目的观察三氧化二砷(As2O3)对人乳腺癌MDA MB231细胞的生物学效应及其作用机制。方法采用MTT法观察细胞毒性;膜联蛋白V(AnnexinV)异硫氰酸荧光素(FITC)+碘化丙啶(PI)双参数检测细胞凋亡;流式细胞术测定细胞周期、增殖细胞核抗原(PCNA)、凋亡相关蛋白Fas和bcl2阳性细胞百分率及细胞内钙离子(IECa2+)含量变化。结果As2O3可显著抑制MDA MB231细胞生长,且剂量效应关系差异有统计学意义(r=0.99,P<0.01),其IC50为6.65μmol/L;MDA MB231细胞经As2O3处理后可观察到凋亡;As2O3能上调Fas蛋白表达和IECa2+含量(P<0.01),下调PCNA蛋白表达(P<0.01),并使细胞周期阻滞在S+G2/M期,但对bcl2表达无影响(P>0.05)。结论As2O3在体外可显著抑制MDA MB231细胞生长并引起凋亡,其机制可能与上调Fas表达和IECa2+含量、降低PCNA表达及阻滞细胞周期有关。

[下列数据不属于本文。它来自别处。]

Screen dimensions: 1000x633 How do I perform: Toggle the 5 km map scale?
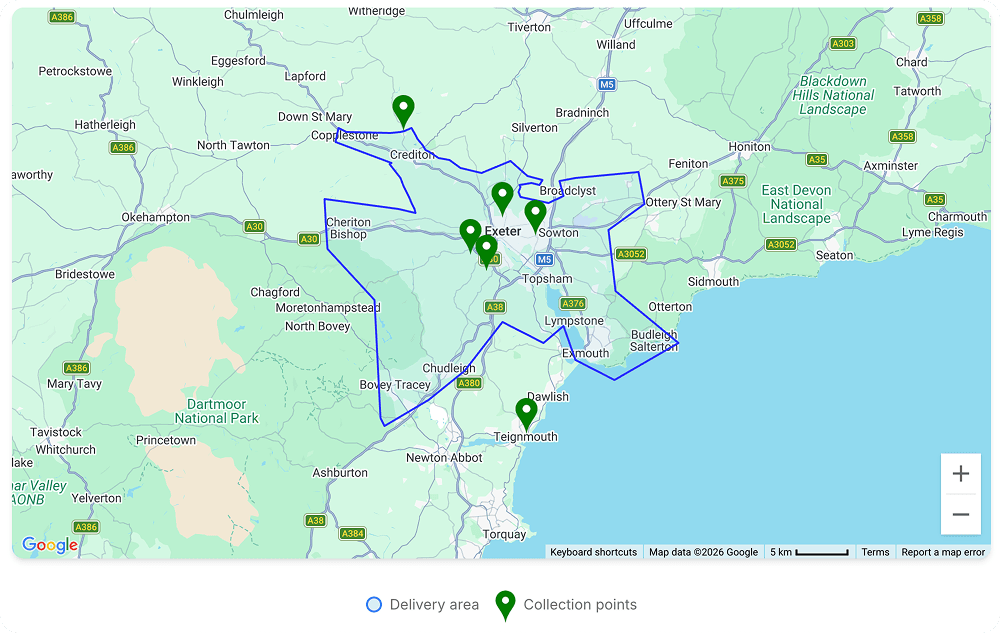point(809,552)
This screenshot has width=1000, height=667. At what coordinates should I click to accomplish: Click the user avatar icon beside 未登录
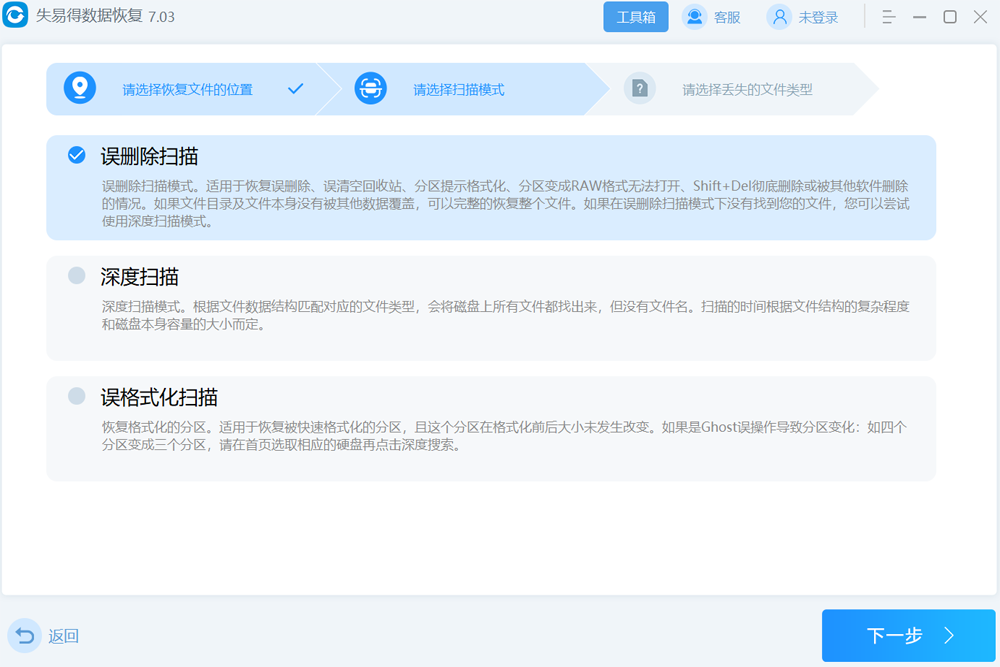(x=779, y=16)
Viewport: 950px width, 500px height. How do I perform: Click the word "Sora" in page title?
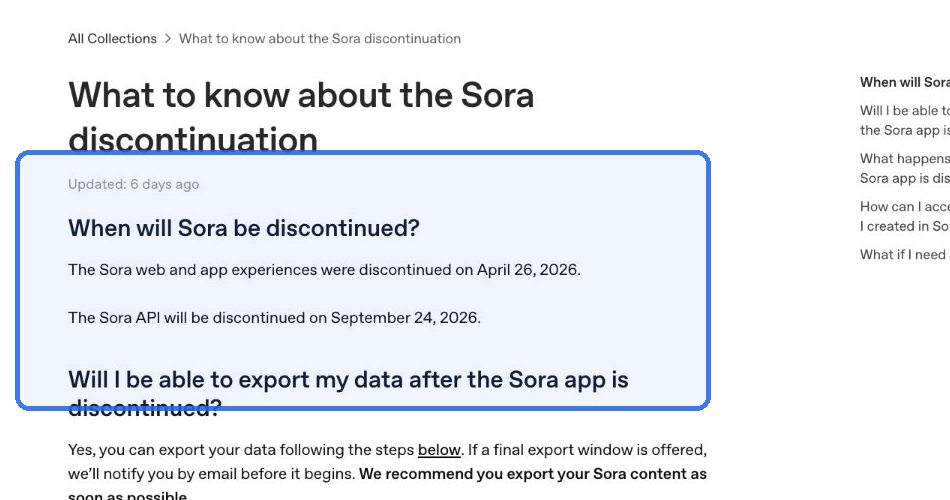[497, 96]
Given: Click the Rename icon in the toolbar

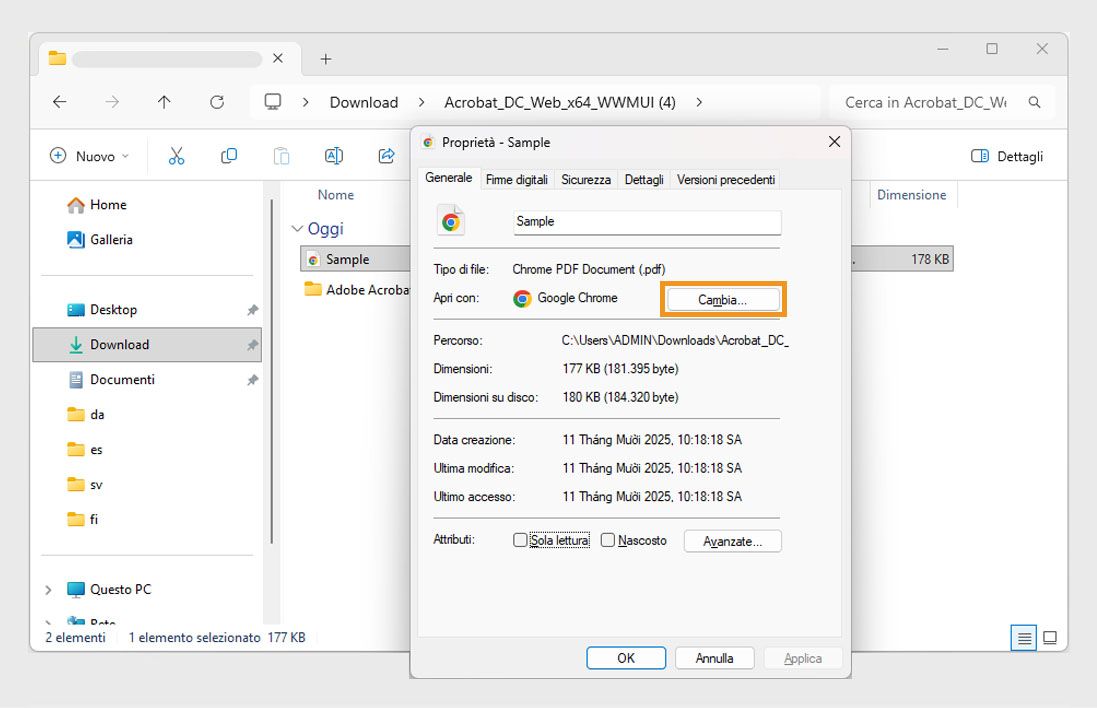Looking at the screenshot, I should 333,155.
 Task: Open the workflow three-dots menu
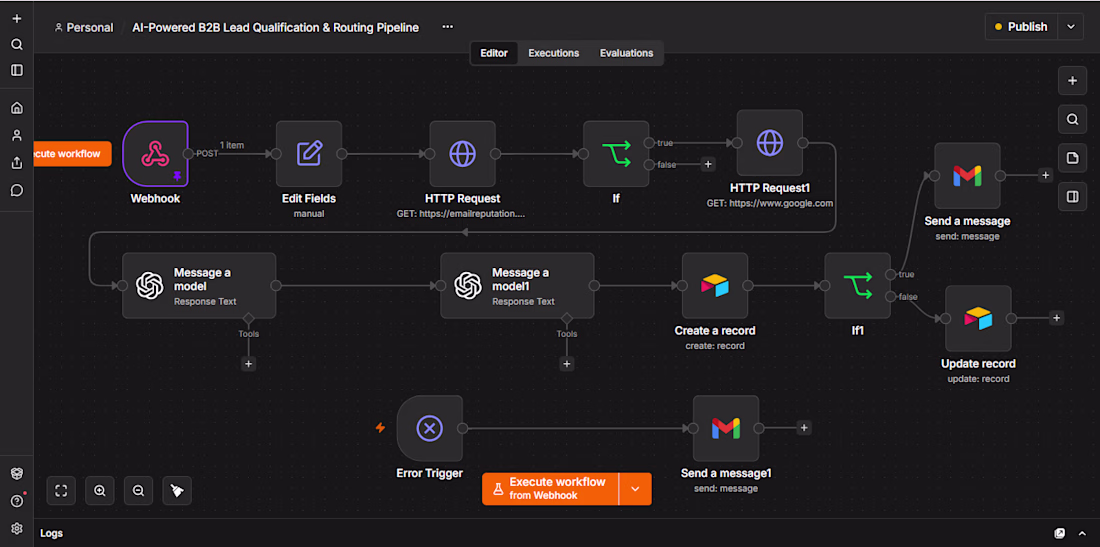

Primary research on arsenic trioxide inhibiting human breast cancer cells growth and its mechanisms

OBJECTIVE: The study was to research the biological effect and mechanisms of arsenic trioxide (As2O3) on human breast cancer cell line MDA-MB-231. METHODS: The cytotoxicity was observed by MTT assay. Apoptosis was detected with Annexin V-FITC + PI dual parameter. Cell cycle and positive rate of proliferation cell nuclear antigen (PCNA), apoptosis associated protein Fas and bcl-2 and intracellular calcium ions (IECa(2+)) levels were measured by flow cytometry. RESULTS: As2O3 could inhibit the growth of MDA-MB-231 cells dramatically. There was obvious dosage-effect correlation (r = 0.99, P < 0.01), its half inhibitory concentration (IC(50)) was 6.65 micromol/L. Apoptosis was observed in MDA-MB-231 cells treated with As2O3. As2O3 could increase Fas expression and IECa(2+) levels and decrease PCNA expression in MDA-MB-231 cells (P < 0.01). Cell cycle was arrested in S + G(2)/M phase, but bcl-2 protein expression were not affected (P > 0.05). CONCLUSION: As2O3 could inhibit the growth of MDA-MB-231 cells dramatically and induce apoptosis. We proposed that its mechanisms were probably associated with the improved Fas expression and IECa(2+) levels and decreased PCNA expression and cell cycle arrest.